Based on the totality of these circumstances, we conclude that Officer Hickson had reasonable cause to believe that Pressley was unlawfully in possession of illegal drugs or a concealed weapon and that the limited pat-down search for weapons was warranted to protect Hickson and others who might be in danger. Hickson observed Pressley, who was standing on a street corner with two other individuals in a high drug and crime area, furtively conceal an object in the back of his pants when approached by two uniformed police officers. Hickson, who had made numerous drug arrests in the area, testified he first believed Pressley had put illegal drugs down his pants but, upon approaching Pressley to inquire further, became concerned that, in light of the size of the bulge it caused, the object was a weapon. Based on Pressley’s suspicious conduct and his noncommittal answer to Hickson’s inquiry asking what Pressley had just put down his pants, Hickson who, based on his knowledge and experience that guns were often involved with drugs in the area, reasonably inferred that the object in Pressley’s pants was a weapon. See Brown v. Commonwealth, 15 Va.?App. 232, 234 n.1, 421 S.E.2d 911, 912 n.1 (1992) (recognizing that “presence in a high crime area” is a factor that may be considered in assessing whether an investigatory stop is justified); Logan v. Commonwealth, 19 Va.?App. 437, 445, 452 S.E.2d 364, 369 (1994) (en banc) (noting that “[t]he relationship between the distribution of controlled substances .?.?. and the possession and use of dangerous weapons is now well recognized”).
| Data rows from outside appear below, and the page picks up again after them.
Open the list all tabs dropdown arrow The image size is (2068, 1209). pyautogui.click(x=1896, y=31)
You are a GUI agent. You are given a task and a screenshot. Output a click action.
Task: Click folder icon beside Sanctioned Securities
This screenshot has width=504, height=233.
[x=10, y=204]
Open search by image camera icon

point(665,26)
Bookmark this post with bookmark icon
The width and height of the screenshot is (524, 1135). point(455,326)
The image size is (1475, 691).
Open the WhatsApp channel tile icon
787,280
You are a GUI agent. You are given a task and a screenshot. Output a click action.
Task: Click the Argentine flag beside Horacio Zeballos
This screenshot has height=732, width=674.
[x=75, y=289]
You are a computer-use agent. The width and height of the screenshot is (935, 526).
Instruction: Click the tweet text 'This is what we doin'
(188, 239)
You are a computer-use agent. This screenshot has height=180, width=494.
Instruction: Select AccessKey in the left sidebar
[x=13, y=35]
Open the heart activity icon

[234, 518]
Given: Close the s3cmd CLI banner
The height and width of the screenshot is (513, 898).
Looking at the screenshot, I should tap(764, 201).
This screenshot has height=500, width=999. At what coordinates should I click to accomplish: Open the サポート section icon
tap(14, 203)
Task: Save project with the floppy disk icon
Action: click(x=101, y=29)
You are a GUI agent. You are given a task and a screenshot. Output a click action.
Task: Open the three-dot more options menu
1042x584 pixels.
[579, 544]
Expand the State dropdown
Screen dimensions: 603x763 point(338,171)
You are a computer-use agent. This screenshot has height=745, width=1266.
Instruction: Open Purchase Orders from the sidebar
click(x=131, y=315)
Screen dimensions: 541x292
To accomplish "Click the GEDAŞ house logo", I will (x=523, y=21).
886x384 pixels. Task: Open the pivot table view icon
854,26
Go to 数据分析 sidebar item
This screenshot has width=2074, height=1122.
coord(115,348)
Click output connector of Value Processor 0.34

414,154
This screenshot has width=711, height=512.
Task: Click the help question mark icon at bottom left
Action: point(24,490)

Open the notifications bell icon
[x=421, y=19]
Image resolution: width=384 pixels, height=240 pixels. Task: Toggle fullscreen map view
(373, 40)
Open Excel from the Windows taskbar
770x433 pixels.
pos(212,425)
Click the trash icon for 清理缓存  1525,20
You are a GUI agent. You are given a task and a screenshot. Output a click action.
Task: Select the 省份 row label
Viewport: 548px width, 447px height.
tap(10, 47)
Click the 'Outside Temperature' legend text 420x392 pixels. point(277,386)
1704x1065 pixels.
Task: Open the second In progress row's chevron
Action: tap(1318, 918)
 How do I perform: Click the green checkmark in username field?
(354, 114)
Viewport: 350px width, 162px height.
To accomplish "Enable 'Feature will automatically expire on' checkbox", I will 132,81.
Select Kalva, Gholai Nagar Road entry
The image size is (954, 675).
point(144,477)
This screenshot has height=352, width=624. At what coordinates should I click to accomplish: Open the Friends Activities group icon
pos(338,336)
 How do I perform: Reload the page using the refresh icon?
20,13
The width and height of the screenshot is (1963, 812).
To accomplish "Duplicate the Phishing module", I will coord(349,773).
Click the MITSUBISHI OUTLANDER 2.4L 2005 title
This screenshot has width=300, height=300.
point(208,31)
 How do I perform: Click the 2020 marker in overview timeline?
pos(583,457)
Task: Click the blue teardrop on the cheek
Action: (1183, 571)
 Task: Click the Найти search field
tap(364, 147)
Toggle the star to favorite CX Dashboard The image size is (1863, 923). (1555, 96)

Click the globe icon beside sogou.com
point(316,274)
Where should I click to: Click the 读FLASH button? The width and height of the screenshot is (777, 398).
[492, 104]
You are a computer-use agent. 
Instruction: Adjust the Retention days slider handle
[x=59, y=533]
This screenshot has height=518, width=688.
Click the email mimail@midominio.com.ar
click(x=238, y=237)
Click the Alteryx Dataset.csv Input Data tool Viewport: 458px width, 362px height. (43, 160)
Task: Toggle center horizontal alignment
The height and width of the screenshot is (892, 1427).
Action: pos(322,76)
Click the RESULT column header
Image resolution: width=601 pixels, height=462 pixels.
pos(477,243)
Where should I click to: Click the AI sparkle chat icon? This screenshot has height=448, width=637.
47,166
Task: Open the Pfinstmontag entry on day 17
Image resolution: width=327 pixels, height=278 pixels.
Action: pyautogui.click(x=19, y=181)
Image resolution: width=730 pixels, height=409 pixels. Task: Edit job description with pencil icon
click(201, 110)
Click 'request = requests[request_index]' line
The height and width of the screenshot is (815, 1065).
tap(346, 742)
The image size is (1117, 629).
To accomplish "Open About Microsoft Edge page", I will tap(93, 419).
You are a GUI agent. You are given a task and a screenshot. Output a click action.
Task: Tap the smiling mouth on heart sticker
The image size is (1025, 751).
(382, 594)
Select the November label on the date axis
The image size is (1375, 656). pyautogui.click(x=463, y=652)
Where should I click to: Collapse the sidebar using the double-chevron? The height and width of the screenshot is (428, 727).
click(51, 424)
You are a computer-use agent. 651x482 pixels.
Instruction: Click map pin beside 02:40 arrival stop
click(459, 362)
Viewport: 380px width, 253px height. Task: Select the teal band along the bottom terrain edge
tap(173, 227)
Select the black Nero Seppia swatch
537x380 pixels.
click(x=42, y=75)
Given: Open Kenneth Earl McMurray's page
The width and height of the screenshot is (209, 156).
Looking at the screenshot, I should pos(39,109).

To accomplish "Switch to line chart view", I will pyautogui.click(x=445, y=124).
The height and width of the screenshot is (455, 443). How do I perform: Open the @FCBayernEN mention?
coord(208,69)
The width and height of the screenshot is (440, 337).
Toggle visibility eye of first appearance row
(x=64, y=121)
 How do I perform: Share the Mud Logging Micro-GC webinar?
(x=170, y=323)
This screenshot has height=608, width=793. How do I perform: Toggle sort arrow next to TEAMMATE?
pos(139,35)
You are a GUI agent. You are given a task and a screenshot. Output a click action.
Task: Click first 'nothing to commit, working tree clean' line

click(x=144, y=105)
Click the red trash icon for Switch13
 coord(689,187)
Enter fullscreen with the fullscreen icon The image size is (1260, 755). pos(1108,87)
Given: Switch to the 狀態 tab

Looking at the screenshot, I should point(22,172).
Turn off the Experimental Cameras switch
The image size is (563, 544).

We conclude, therefore, that because the circumstances provided Hickson an objective basis for suspecting Pressley was engaged in criminal activity and that he was armed and dangerous, Hickson’s limited pat-down search of Pressley for weapons was not in violation of Pressley’s Fourth Amendment rights.1[2] Hence, the trial court did not err in denying Pressley’s motion to suppress.

Accordingly, we affirm Pressley’s conviction.



[1]* Pursuant to Code ??17.1-413, this opinion is not designated for publication.

[2]1 Because we find that Officer Hickson had a reasonable, articulable suspicion that Pressley was in possession of illegal drugs and was armed and dangerous, we do not address the Commonwealth’s argument that the officers had probable cause to arrest Pressley and search him incident to arrest.